(What the exercise asks): Convert the material from the line with "Given: Click the" up to and including the line with "Looking at the" into a Markdown table with the columns n and Line, numbering each row and omitting blank lines.

(The records):
>>>
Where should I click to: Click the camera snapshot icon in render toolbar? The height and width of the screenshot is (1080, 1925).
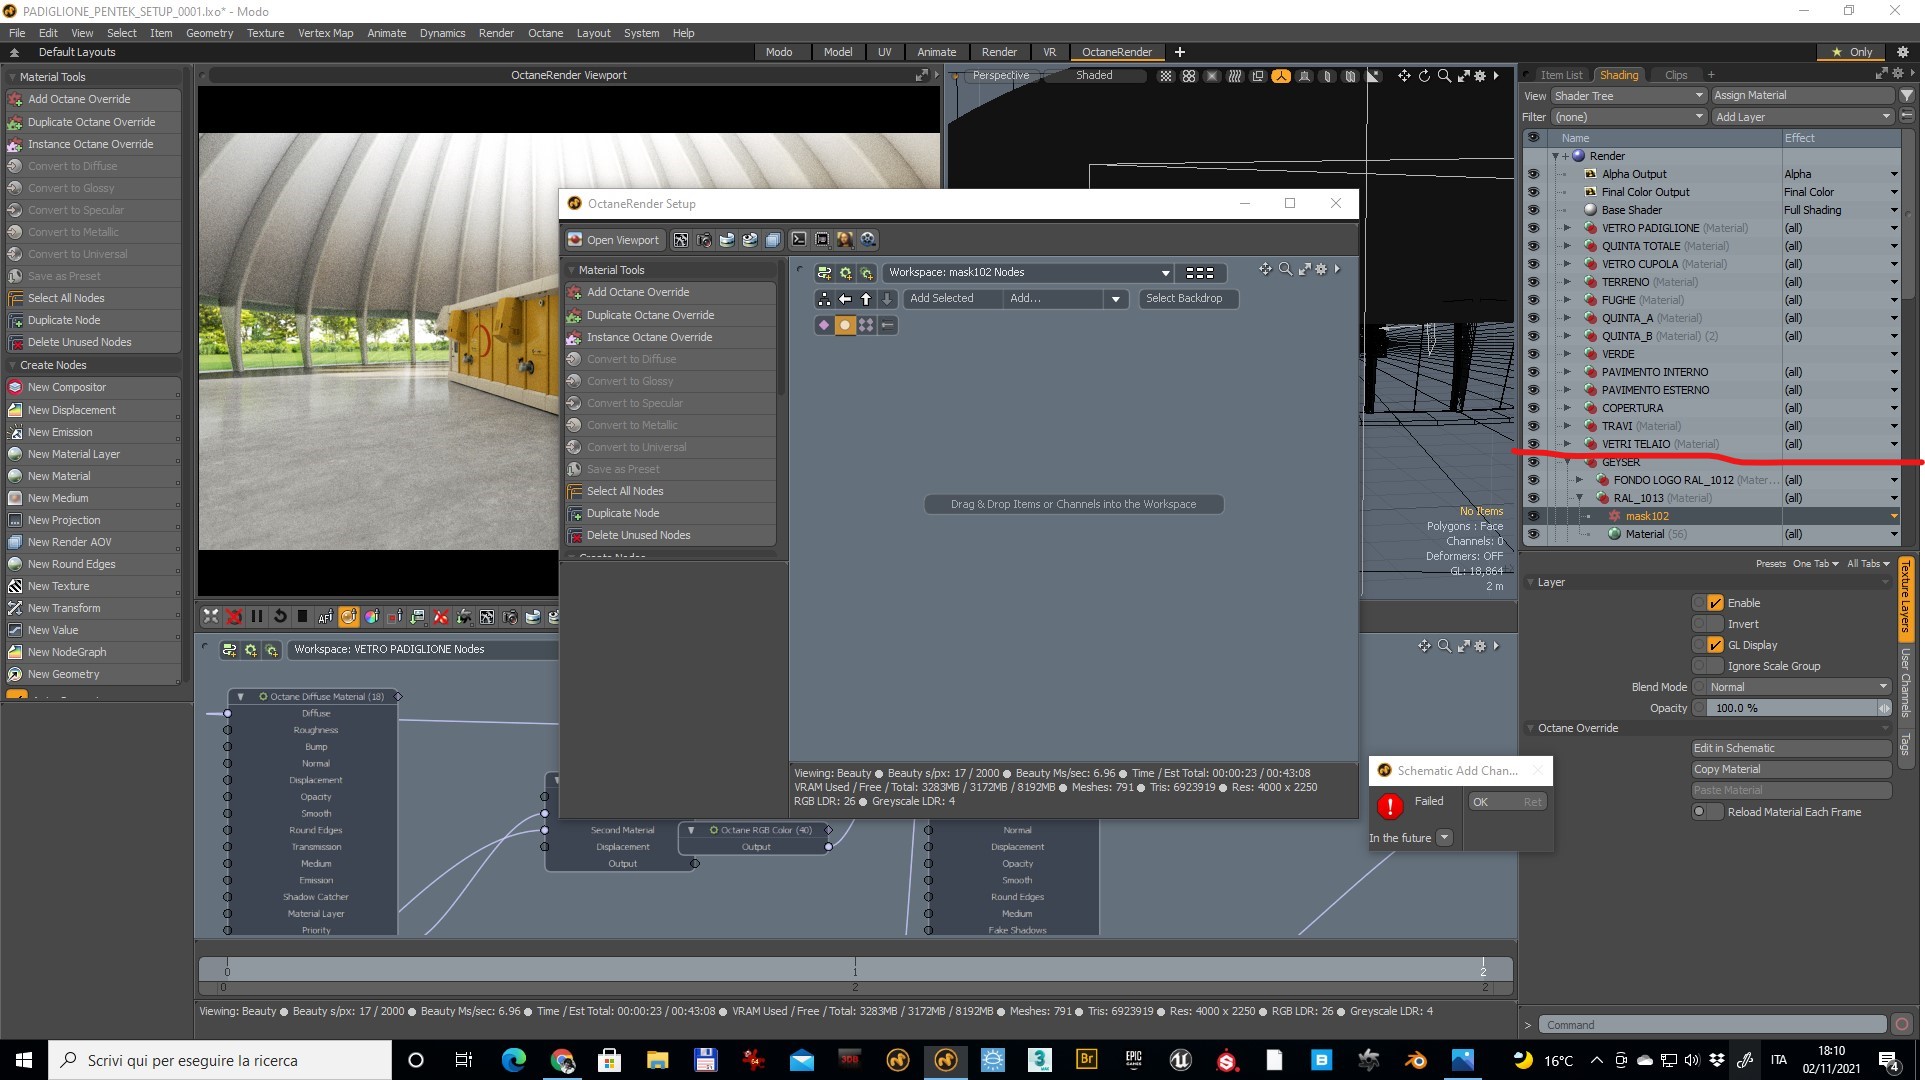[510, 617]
<<<
>>>
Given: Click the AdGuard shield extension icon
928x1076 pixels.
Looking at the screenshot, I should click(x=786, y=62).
<<<
>>>
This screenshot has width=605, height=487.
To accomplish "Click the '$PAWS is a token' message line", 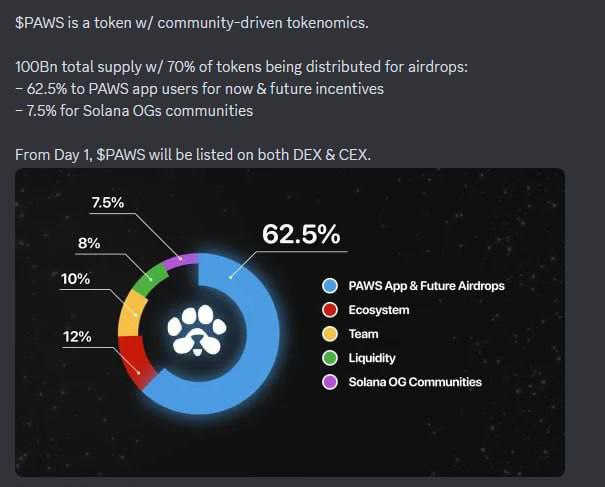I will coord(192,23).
<<<
(Right answer):
| n | Line |
|---|---|
| 1 | Given: Click the AdGuard shield extension icon |
| 2 | 928x1076 pixels. |
| 3 | Looking at the screenshot, I should click(x=786, y=62). |